Chacarera is a dance and music that originated in Santiago del Estero, Argentina. It is a genre of folk music that, for many Argentines, serves as a rural counterpart to the cosmopolitan imagery of the Tango. A dance form played by contemporary musicians as soloists or in small ensembles of voice, guitar, violin and bombo drum, the chacarera is often legitimized by its “origin” in the remote province of Santiago del Estero.

==Chacarera music==
While much of the chamamérera repertoire can be traced to the 1920s sheet music of Andrés Chazarreta (Chazarreta 1947[1916]), the contemporary chacarera style described in this article was standardized by the recordings of the 1950s folk group Los Hermanos Ábalos (Ábalos 1952). Today, this style is ubiquitous throughout Argentina, with important variants appearing in the provinces of Santiago del Estero and Salta.

===Melody and harmony===
Contemporary chacareras generally utilize descending, minor-mode melodies within an octave range. They are not harmonically distinctive, relying predominantly on tonic and dominant accompaniment, and the occasional shift to the relative major. Some modern chacarera musicians use major-seventh and other altered chords in their arrangements.

===Rhythm===
Contemporary chacarera music is distinguished by its unique hemiola syncopation. Melody lines tend to begin in duple meter (6/8), and conclude in triple meter (3/4). Accompaniment parts – including those on guitar, piano, bandoneón and drum – employ a constant compound meter of 6/8 and 3/4, with accents on the second dotted quarter and the third quarter note, respectively (Abalos 1952).

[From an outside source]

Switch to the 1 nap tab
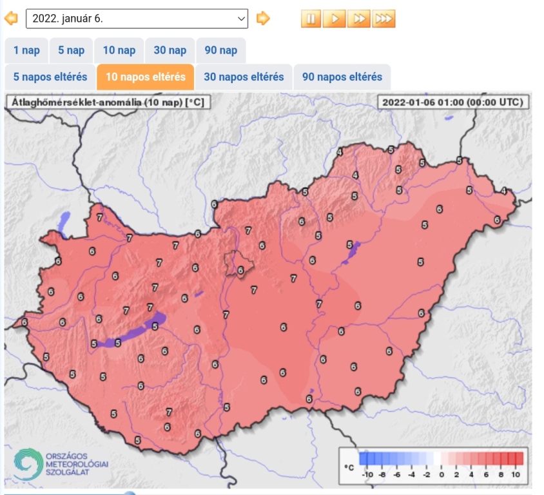 [x=26, y=50]
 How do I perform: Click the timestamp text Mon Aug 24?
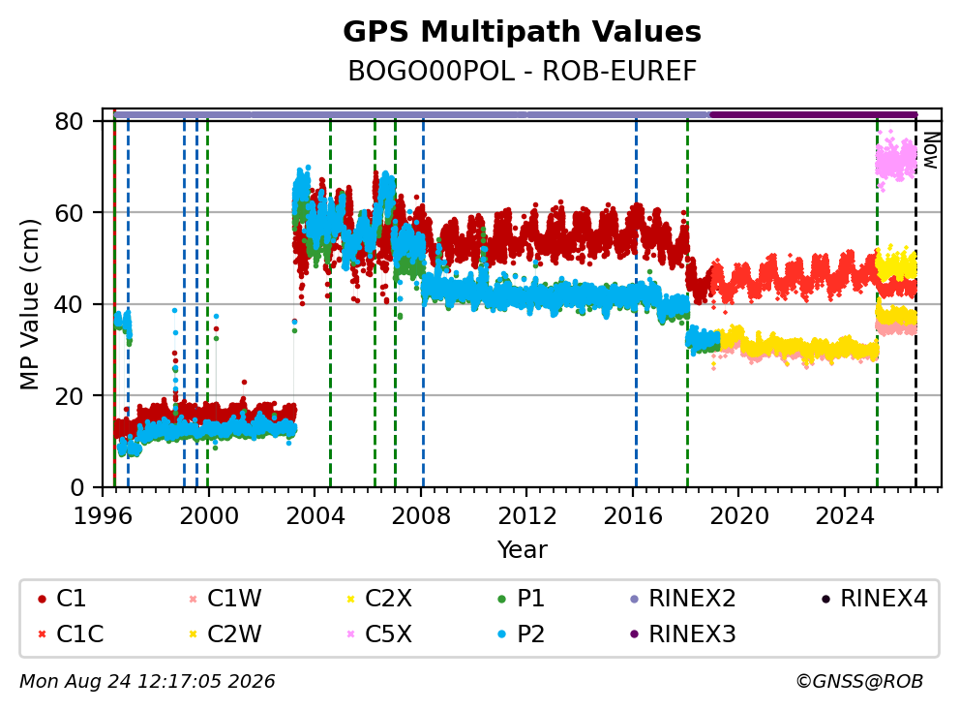point(75,681)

The downbeat is generally elided until cadences, a characteristic that is particularly salient in the case of the “chacarera trunca” style, which cadences on the third beat.

===Structure===
The chacarera is a binary form. The A section (6 or 8 bars) doubles as an introduction and an interlude. The B section (8 bars) returns twice before concluding with a repetition. The entire form repeats two times.
A	B	A	B	A	B	B

==Chacarera choreography==
The chacarera is a Contradance-influenced partner dance with similarities to many Ibero-American folk dances, including the Chilean (Zama) cueca and the Peruvian Marinera (Vega 1944). Male dancers circle about their female partners, seducing them with foot stomping (zapateo) and handkerchief waving during the A sections and “coronating,” or embracing, them in the final B section.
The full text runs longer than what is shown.